Unfortunately I cannot commit this patch right now. There is an issue
#1996238: Replace hook_library_info() by *.libraries.yml file
which is marked "avoid commit conflicts" which touches some of the same files as this patch. Although they may not directly conflict, I am extra-careful and usually try to avoid committing patches that touch the same files as patches tagged "avoid commit conflicts". So we'll have to wait until that one is done. Sorry!

I'm the author of that patch and this patch here does not conflict with it — you can go ahead here, thanks! :)

sun: well I've lately been yelled at several times for people using sandboxes who don't even like to have non-conflicting patches touching the same files get committed. I don't like being yelled at (it wasn't you) for things I do during my volunteer time, so I'm being extra cautious. So... thanks but I think I'll still wait.

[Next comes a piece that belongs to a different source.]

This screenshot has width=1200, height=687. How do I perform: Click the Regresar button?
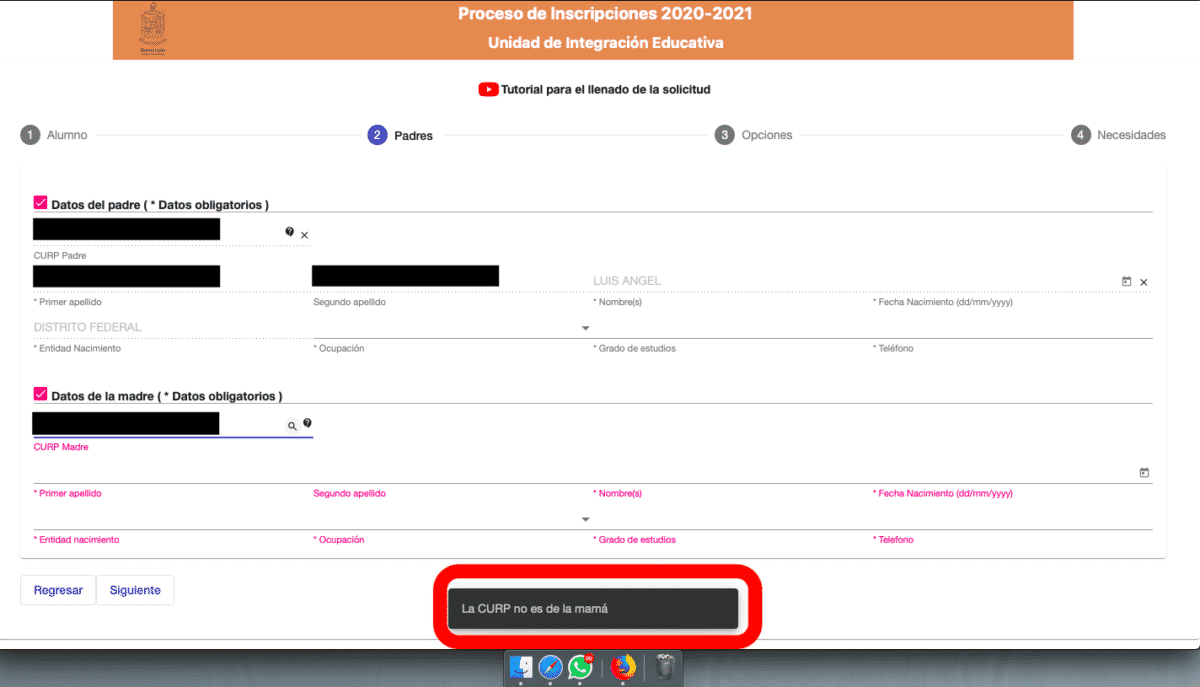[58, 590]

If one of the other committers wants to commit this they can. :)

If #1996238: Replace hook_library_info() by *.libraries.yml file is the only reason for waiting, then that entire issue/patch is 100% under my control, and this fine patch here does not conflict with it, because it does not touch a hook_library_info() implementation — resolving merge conflicts due to changes in those implementations is the only reason for why that issue is tagged with Avoid commits conflicts. A change like this here, even if it would cause a diff context conflict, is trivial for me to cope with over there.

In other words, the only remotely possible person that could "yell" at you would be me with regard to that particular issue, and I assure that it's going to be fine. :-)

Cool, here goes (and some other patch commits coming soon) -- committed to 8.x.

Needs a backport to 7.

Thanks! Looks good.

Thanks again all! Committed to 7.x.

The '@see drupal_session_start()' was missed off the backport...

drupal_token_anonymous.patch

This patch adds a parameter to drupal_get_token() and changes the last parameter in drupal_valid_token(), making it possible to get an IP-based token for anonymous users if they do not have a session. If they do have a session, that's always used, since it'll be more accurate than IP if it's available.